After I bailed on that long run, I freaked out and did a bunch of research on the program. I figure it's the carb-to-fat-fueling transition that is getting me, too, and that it will go away if I stick with it. The question is, how long will that take? I guess it's usually two weeks but it can take longer. My running friends have suggested that I give it 2-3 weeks and if it's still really impacting my training, go low carb (not no carb) and do the Whole30 after my race. I really hope it doesn't come to that, though, because Whole30 has actually been a great experience so far and I'm really excited about it and committed to it... it's just that at the end of the day, I'm more committed to my marathon. (Of course, a big part of the reason I started the Whole30 was that I wanted to sustain my energy during training and maybe even reduce injuries with a systemic inflammation component... so I don't view the two goals as being totally at odds with one another.)

 

In the meantime, I'm doing raw nut butter 45-60 minutes before workouts and a mix of pumpkin puree, cinnamon, salt, and raw cashew butter in the car after (sweet potato puree could be good— more carb there).
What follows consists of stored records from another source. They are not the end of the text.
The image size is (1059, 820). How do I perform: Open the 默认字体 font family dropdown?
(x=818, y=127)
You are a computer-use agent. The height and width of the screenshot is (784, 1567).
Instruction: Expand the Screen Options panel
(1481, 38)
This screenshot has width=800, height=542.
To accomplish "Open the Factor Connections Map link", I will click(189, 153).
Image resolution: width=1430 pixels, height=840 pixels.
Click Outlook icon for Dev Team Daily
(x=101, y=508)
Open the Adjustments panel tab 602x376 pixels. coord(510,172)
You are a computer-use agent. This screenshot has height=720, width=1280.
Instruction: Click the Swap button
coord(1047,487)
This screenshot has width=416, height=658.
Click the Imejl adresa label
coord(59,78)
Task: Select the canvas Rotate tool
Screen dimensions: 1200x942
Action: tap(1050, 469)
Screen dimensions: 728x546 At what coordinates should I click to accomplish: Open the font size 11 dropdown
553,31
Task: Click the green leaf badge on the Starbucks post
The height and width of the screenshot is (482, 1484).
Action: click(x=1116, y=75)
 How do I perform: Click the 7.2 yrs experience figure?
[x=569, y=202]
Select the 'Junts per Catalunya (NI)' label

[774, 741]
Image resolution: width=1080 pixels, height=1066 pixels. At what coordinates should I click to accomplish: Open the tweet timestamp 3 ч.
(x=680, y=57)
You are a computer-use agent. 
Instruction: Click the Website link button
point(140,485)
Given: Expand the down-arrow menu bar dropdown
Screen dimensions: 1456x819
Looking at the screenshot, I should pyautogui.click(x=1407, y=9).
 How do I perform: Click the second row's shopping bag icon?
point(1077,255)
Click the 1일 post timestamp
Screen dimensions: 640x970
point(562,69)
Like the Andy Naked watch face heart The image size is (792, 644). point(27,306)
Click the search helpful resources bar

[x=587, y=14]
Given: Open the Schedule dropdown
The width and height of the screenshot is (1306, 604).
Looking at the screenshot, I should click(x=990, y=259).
For long runs, I've been taking Larabars and having a bite or two every few miles. This is working pretty well— not least because I feel better about leaving pumpkin puree and nut butter in the car for 2 hours and then eating it than I feel about doing the same with meat. I guess canned is a good option, though.

 

I'd love to hear how the transition goes for you and what works for fueling your workouts... maybe we can learn from one another!